Apple’s spokesman said such criticisms are inaccurate.
Employees concerned about the culture pointed to a 2019 meeting during which a midlevel manager raised questions about data, according to people familiar with the meeting and the documents. Dr. Desai responded angrily, leading some present to conclude that critical questions were unwelcome, according to the people and the documents. The manager left Apple weeks later and the episode contributed to her departure, documents show.
Apple’s spokesman said Dr. Desai spoke to the importance of data integrity in the meeting. “This matter was investigated thoroughly and the allegations could not be substantiated,” the spokesman said. Apple declined to comment on the circumstances of the employee’s departure.
The spokesman said the company is proud of Dr. Desai’s work and that she has been instrumental in much of its healthcare work.
Mr. Williams and Dr. Desai didn’t respond to a request for comment and Apple declined to make them available.
In addition to overseeing the clinics, known as AC Wellness, Dr. Desai’s team handles relations with regulators, spearheads research collaborations and provides clinical expertise on other health products at Apple.
A recent initiative for Dr. Desai’s team, a digital health app called HealthHabit that is being tested on California-based Apple employees, has struggled with low engagement since the app’s launch roughly six months ago, according to documents and people familiar with the app.
HealthHabit offers to connect people with clinicians via chat and encourages them to set health challenges such as “I will exercise more this week.” Those with a history of hypertension can be connected to health coaches who can send them a blood-pressure monitor and scale and advise them on healthier habits.
Half the people who had downloaded it as of May hadn’t enrolled and engagement among many who have enrolled has been low, according to the documents and people familiar with the app.

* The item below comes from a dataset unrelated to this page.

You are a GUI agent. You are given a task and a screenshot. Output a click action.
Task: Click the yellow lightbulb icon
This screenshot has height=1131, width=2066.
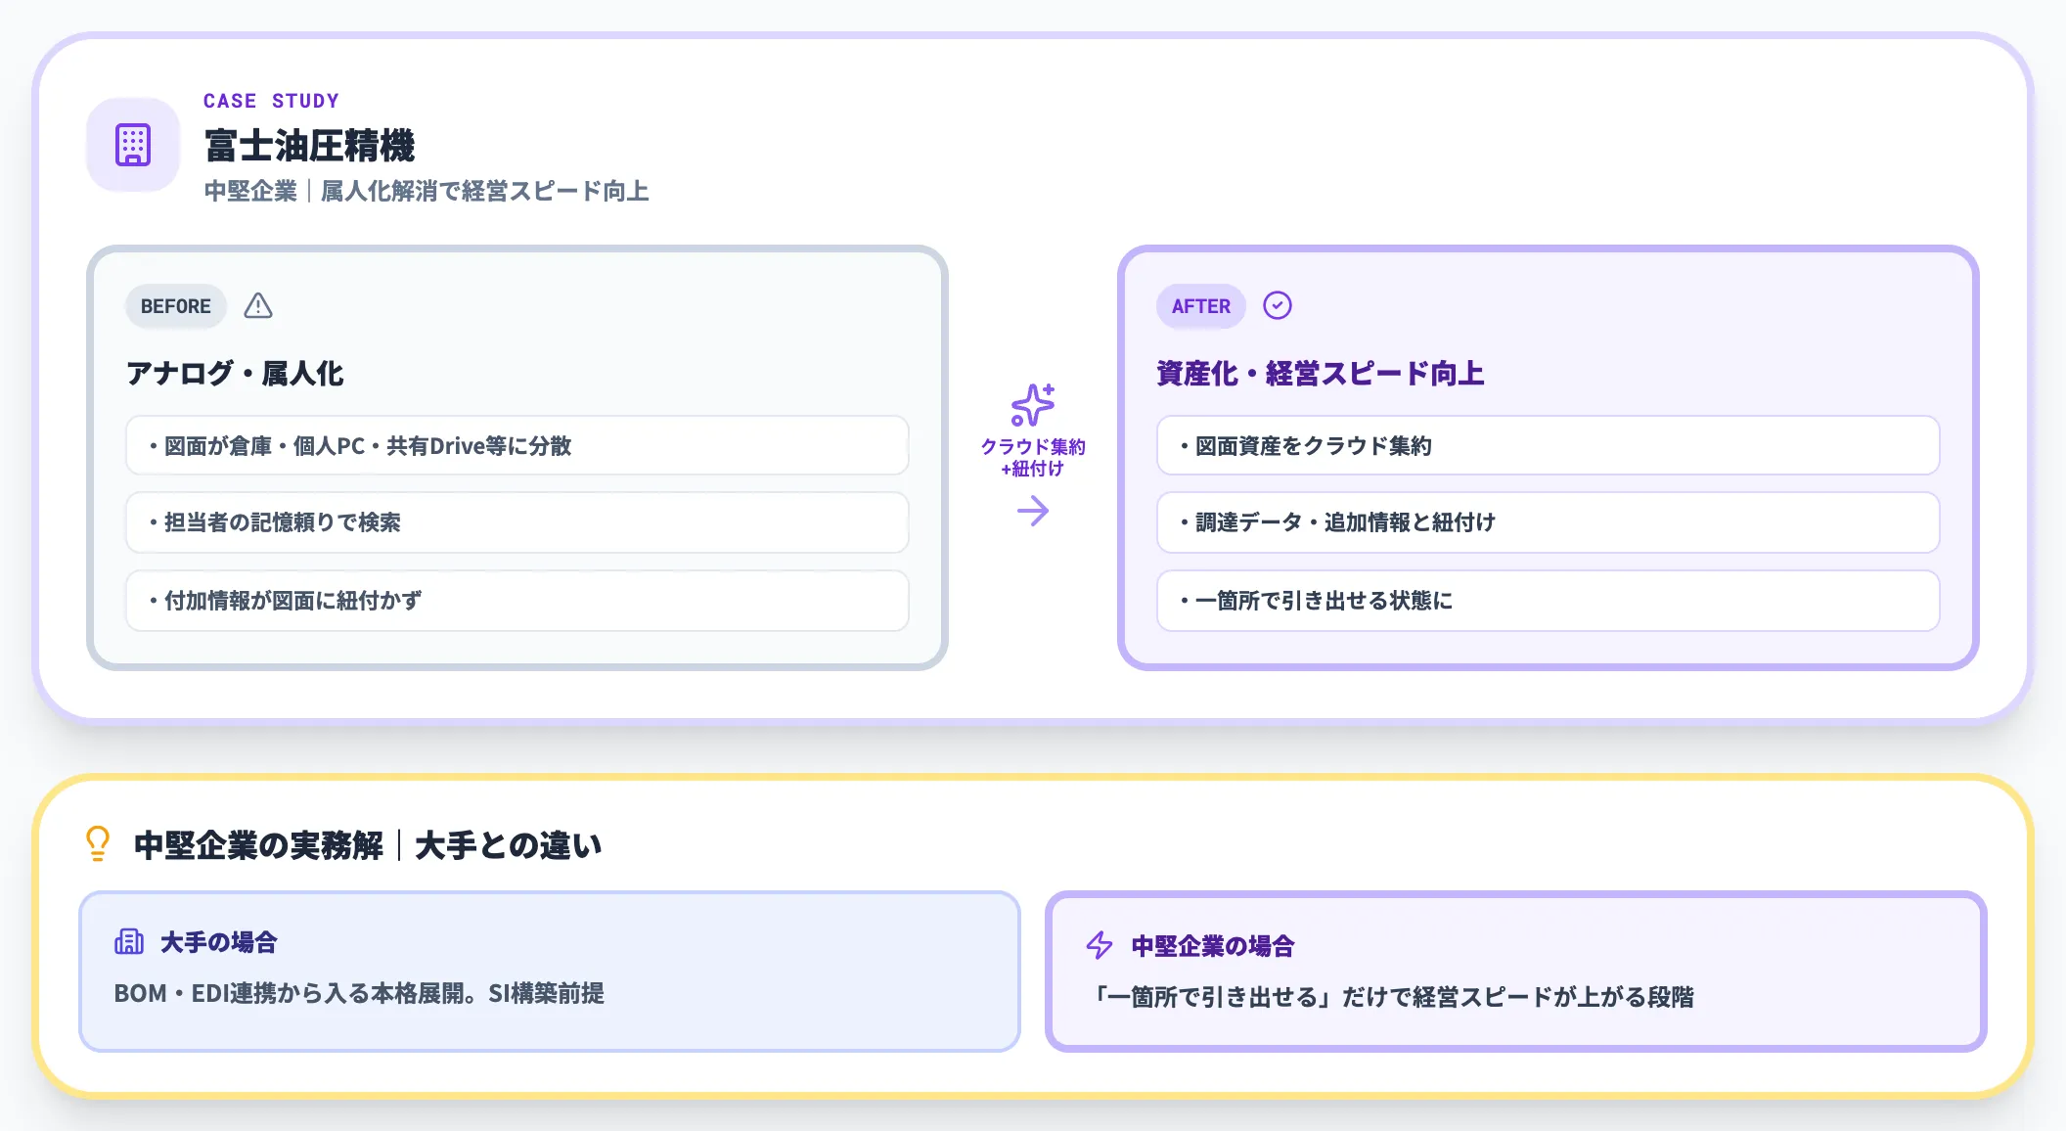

Data supporting the app’s hypertension program has caused new concerns among employees about the integrity of internal data and analysis, some of the people said.
During a presentation for all Apple health employees in March, Mr. Williams praised the clinics’ results in treating hypertension and pointed to them as evidence supporting the HealthHabit app’s potential, according to people who saw the presentation. He suggested that the company may have wider ambitions for the app if it is successful, they said.
In the meeting, Mr. Williams showed data indicating that 91% of patients in Apple’s clinics with more severe stage-two hypertension improved to healthier stages or normal, according to documents reviewed by the Journal, a figure that some employees feared could overstate the clinics’ success, according to people who attended the meeting and documents.
Rival companies offering hypertension apps have disclosed lower rates of success. Hello Heart Inc. reported 23% of stage 2 patients saw a significant improvement in blood pressure at 6 weeks. Livongo claimed one-third of patients with stage one hypertension or worse improved to an elevated or normal range in 6 weeks. Mr. Williams’s data didn’t include a time frame, according to the documents.
The Apple spokesman said that other companies analyze their hypertension data differently and that the data cited by Mr. Williams in the meeting was for an internal pilot, not a product.